When she turned back into the room they’d got the parcel unwrapped. Tunic, belt, a periscope, breeches, peaked cap, puttees, boots — all reeking of the same yellow-brown stench. Elinor’s mother touched the tunic, timidly, stroking the sleeve nearest to her. At first, she seemed entirely calm, but then her mouth twisted, a crease appeared between her eyebrows and she began to cry. Not like an adult; no, this was the dreadful, square-mouthed wail of an abandoned baby.

Rachel gathered the things together and thrust the bundle into Elinor’s hands. ‘Take it away.’

‘Where shall I put it?’

‘How do I know?
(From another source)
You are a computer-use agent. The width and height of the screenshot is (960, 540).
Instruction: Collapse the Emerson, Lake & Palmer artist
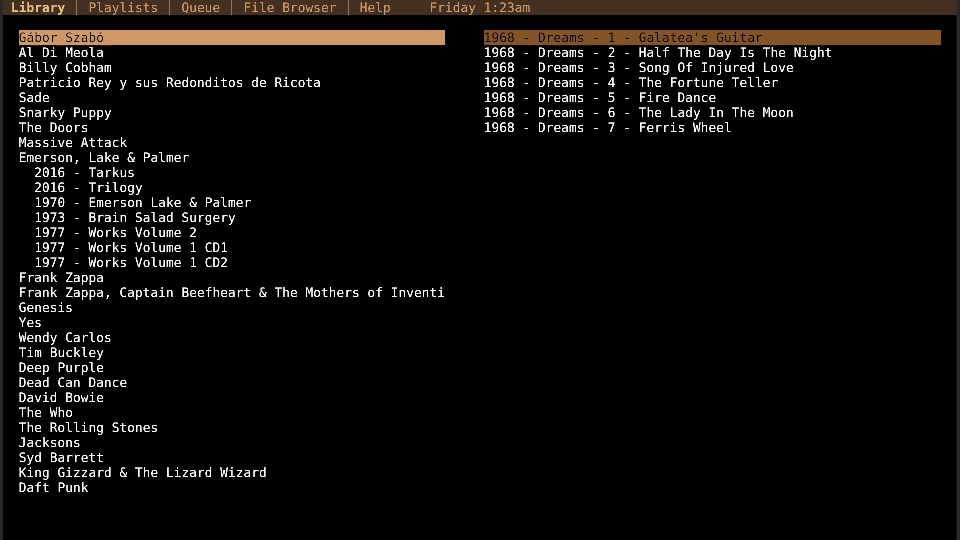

Just get rid of it, for God’s sake.’

Elinor backed out of the room — bumping into Mrs Robinson, who’d heard the cry and was rushing in to help — and took the parcel upstairs to her own room, then along to Toby’s room, but then she remembered that her mother often came up here and sat in the window, for hours on end sometimes, looking down the road into the village, to the train station where she’d seen him for the last time. He wouldn’t let anybody go to London with him.

Nowhere seemed to be the right place. In the end, she wrapped everything up again as best she could and took the parcel up into the attic where she pushed it deep into a recess under the eaves. Right at the back, out of sight. Then she piled old blankets and a rug in front of it, anything to fend off the smell. Closing the door at the top of the stairs, she felt as if she’d disposed of a corpse. Out of sight, out of mind, she told herself.